■ Passage provided:
Packed stadiums and energized crowds return to MSD after the authorization of fans to attend sporting events

The Rowdy Eagles never disappoint with their themes. The game against West Broward was Hawaiian theme.

Reece Gary, Senior Sports Editor

As the COVID-19 pandemic struck the United States, schools throughout the nation were approached with the decision to limit capacity and transfer to an online-based format for the 2020-2021 school year. Along with the academic adjustments made to adhere to safety protocols, high school sports were forced to make changes as well.

Many sports, including men’s lacrosse and soccer, saw their seasons extremely shortened, as the spread of COVID-19 caused most, if not all, games to be canceled. There were some sports, however, that were able to escape the cancelation of their season due to the pandemic. Football, baseball and many of the women’s sports were prime examples of the ones to thrive.

However, being able to play a full season was an extreme privilege, and came at a large cost: fans. Stadiums, normally packed with cheering crowds, were limited in their available seats in order to, ultimately, limit the spread of COVID-19.

■ Records provided:
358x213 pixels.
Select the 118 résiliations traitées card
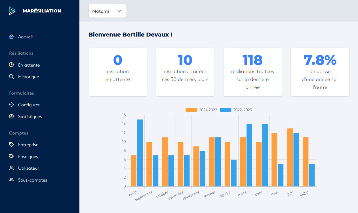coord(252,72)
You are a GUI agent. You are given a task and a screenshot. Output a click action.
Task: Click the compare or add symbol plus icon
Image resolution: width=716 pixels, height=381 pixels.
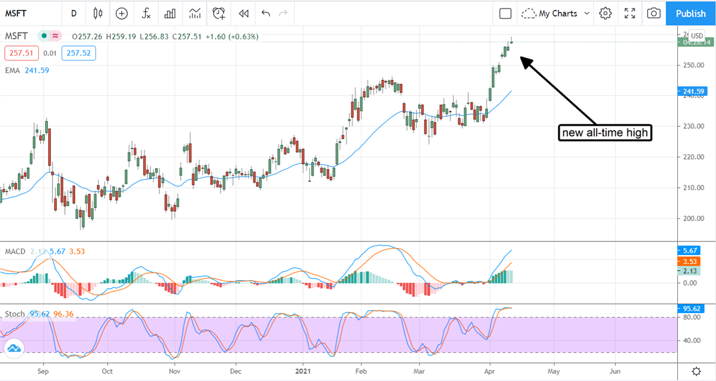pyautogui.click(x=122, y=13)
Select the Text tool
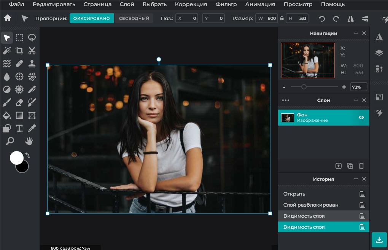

■ Activity list:
(1) In the article on fans returning to MSD, what theme did the Rowdy Eagles use for the game against West Broward?
(2) Quote the article from "However, being able" to "spread of COVID-19.".
(3) List every individual sport the article names.
Use only the article above when answering, not the rows.

■ Answer section:
(1) Hawaiian

(2)
However, being able to play a full season was an extreme privilege, and came at a large cost: fans. Stadiums, normally packed with cheering crowds, were limited in their available seats in order to, ultimately, limit the spread of COVID-19.

(3) Men's lacrosse, soccer, football, baseball